══ Records provided ══

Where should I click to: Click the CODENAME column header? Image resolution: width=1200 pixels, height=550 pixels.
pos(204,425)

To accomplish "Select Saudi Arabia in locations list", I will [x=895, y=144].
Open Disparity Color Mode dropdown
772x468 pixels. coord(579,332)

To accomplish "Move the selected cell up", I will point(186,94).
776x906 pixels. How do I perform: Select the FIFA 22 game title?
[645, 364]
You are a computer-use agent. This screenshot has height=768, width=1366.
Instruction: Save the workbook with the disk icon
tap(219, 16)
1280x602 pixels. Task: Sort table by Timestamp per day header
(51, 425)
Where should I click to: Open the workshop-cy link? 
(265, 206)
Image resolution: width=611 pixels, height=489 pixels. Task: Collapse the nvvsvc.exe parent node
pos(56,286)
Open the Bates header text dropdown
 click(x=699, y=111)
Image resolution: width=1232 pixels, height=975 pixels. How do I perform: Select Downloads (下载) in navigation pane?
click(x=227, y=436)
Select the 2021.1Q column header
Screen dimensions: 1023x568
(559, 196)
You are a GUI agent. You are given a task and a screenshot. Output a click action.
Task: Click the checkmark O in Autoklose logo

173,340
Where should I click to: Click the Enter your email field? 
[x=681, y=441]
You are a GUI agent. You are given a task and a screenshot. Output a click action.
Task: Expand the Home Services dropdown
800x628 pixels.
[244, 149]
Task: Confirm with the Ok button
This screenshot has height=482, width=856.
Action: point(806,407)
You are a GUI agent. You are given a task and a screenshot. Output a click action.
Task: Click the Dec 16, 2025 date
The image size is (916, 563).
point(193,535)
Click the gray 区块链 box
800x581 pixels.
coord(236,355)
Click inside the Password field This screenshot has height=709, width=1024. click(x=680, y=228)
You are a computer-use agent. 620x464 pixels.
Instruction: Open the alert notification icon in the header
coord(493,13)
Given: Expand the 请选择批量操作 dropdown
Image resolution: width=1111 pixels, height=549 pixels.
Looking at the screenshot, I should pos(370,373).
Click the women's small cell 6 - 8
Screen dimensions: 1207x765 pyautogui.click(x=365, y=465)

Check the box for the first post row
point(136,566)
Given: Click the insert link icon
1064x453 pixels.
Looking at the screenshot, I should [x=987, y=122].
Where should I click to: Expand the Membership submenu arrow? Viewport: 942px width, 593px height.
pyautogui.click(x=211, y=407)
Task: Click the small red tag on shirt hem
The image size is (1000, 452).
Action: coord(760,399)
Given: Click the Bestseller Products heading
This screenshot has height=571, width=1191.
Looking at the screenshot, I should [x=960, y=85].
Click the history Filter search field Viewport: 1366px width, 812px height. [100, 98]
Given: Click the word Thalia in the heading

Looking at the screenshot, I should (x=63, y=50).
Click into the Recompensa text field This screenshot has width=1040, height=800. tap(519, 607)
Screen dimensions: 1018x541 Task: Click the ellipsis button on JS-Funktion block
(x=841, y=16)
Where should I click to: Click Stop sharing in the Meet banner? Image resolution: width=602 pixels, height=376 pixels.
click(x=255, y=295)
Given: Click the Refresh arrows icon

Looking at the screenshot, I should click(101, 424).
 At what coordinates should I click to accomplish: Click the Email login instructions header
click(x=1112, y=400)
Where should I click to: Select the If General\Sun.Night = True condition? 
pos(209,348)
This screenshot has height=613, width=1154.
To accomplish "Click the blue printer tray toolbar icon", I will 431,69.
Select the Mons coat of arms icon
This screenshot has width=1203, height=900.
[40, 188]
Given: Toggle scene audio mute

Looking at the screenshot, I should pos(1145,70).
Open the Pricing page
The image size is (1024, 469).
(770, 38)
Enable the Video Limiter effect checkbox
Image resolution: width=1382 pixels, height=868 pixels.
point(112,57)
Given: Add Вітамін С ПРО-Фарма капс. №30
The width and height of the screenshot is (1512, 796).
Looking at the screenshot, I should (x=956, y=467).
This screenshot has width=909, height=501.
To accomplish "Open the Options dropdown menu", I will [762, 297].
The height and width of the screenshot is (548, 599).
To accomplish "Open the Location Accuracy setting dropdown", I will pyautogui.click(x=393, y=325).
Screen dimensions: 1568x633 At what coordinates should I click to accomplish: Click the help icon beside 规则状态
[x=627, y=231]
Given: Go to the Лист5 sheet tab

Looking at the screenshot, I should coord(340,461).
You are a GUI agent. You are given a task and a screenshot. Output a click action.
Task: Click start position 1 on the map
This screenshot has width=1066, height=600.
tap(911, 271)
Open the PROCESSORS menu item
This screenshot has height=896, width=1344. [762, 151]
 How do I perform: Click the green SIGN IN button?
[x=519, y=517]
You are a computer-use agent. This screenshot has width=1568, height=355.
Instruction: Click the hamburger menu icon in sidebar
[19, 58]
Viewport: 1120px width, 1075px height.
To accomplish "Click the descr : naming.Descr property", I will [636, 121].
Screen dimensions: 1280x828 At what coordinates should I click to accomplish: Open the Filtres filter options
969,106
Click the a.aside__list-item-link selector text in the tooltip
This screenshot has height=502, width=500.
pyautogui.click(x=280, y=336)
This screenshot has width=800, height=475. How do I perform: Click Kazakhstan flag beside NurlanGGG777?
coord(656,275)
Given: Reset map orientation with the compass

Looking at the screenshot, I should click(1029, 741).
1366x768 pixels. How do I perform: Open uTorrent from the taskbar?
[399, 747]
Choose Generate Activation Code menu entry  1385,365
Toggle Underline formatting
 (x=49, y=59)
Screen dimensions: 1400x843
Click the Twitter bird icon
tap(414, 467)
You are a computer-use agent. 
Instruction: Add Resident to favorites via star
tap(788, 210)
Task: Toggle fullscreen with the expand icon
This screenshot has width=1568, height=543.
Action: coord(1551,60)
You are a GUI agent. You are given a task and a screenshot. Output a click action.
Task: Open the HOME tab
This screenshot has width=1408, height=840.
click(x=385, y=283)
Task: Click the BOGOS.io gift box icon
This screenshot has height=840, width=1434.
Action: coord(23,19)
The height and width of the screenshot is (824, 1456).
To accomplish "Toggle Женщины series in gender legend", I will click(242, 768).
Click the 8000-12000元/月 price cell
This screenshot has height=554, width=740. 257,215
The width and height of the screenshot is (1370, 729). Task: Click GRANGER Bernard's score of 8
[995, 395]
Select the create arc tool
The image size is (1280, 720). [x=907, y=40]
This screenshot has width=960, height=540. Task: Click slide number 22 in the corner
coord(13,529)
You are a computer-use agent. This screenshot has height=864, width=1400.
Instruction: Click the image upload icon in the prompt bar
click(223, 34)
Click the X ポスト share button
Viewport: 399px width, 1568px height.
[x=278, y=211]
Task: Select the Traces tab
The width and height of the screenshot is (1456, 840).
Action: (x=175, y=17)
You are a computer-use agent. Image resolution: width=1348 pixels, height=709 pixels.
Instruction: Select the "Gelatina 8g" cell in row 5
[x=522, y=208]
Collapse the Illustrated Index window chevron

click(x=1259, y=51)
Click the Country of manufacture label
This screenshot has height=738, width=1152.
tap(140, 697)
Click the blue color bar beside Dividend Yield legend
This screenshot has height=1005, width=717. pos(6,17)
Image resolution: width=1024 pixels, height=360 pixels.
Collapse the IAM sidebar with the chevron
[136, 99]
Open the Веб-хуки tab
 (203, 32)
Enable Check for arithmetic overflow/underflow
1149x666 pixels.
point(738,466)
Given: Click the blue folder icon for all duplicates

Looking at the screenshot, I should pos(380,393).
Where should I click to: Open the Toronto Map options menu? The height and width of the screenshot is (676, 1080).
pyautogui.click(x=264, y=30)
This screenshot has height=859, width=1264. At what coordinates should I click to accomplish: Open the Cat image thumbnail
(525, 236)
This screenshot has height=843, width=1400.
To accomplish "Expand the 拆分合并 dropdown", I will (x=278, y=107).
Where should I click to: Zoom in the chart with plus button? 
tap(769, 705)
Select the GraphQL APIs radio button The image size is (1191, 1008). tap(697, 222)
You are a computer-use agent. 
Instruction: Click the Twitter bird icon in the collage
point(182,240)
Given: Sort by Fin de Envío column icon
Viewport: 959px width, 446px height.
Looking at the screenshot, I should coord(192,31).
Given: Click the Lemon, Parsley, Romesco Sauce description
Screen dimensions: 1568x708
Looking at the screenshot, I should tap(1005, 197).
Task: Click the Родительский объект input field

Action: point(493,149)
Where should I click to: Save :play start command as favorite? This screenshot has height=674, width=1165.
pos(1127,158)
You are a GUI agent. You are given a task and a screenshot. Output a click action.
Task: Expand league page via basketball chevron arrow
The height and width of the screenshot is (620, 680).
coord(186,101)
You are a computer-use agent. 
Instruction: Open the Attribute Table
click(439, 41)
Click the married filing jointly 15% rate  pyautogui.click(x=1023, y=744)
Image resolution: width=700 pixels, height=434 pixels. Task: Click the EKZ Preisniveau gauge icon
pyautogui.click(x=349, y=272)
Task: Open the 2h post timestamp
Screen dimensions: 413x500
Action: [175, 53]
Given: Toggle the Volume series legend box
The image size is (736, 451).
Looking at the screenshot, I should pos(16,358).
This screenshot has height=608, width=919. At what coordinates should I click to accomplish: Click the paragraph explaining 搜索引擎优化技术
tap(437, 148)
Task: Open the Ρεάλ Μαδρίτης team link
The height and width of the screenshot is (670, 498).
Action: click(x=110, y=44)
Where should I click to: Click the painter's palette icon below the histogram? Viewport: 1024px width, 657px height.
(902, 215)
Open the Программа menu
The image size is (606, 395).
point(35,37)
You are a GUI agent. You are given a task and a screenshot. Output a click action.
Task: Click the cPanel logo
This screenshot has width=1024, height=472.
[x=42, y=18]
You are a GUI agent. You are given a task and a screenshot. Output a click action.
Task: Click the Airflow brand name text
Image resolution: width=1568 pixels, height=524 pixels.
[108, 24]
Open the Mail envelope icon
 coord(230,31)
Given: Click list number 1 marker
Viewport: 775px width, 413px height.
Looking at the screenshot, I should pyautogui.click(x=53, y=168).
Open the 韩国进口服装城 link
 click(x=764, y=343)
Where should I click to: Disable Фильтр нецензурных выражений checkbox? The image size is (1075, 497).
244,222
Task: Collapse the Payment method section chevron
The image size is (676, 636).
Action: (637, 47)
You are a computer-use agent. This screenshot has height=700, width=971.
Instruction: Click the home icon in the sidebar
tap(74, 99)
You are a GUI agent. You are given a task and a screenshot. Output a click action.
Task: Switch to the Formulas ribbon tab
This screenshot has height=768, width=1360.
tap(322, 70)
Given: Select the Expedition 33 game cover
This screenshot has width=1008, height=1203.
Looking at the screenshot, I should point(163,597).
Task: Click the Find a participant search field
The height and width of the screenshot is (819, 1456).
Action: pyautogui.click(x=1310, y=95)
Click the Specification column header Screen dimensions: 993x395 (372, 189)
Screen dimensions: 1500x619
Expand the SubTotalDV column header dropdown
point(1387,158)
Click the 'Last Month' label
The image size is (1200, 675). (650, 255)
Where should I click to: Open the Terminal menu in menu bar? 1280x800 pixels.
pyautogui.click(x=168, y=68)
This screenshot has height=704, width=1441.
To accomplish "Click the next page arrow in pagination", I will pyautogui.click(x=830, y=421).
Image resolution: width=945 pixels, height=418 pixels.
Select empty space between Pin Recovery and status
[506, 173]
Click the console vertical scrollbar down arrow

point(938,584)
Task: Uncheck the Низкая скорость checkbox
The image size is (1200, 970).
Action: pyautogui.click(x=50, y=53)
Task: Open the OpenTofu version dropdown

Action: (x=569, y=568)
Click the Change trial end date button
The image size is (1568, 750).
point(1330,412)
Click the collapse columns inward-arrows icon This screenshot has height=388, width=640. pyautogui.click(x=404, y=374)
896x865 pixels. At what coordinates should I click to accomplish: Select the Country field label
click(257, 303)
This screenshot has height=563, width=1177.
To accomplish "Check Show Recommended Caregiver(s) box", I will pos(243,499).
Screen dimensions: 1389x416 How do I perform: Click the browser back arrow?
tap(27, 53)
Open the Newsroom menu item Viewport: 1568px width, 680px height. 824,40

═══

» **Task directions**: Out of the entries above, write out only the lines between the line holding "Open the PROCESSORS menu item" and the line holding "Viewport: 1120px width, 1075px height.", inclusive, each exactly as given.

» **Solution to this problem**:
Open the PROCESSORS menu item
This screenshot has height=896, width=1344. [762, 151]
 How do I perform: Click the green SIGN IN button?
[x=519, y=517]
You are a computer-use agent. This screenshot has width=1568, height=355.
Instruction: Click the hamburger menu icon in sidebar
[19, 58]
Viewport: 1120px width, 1075px height.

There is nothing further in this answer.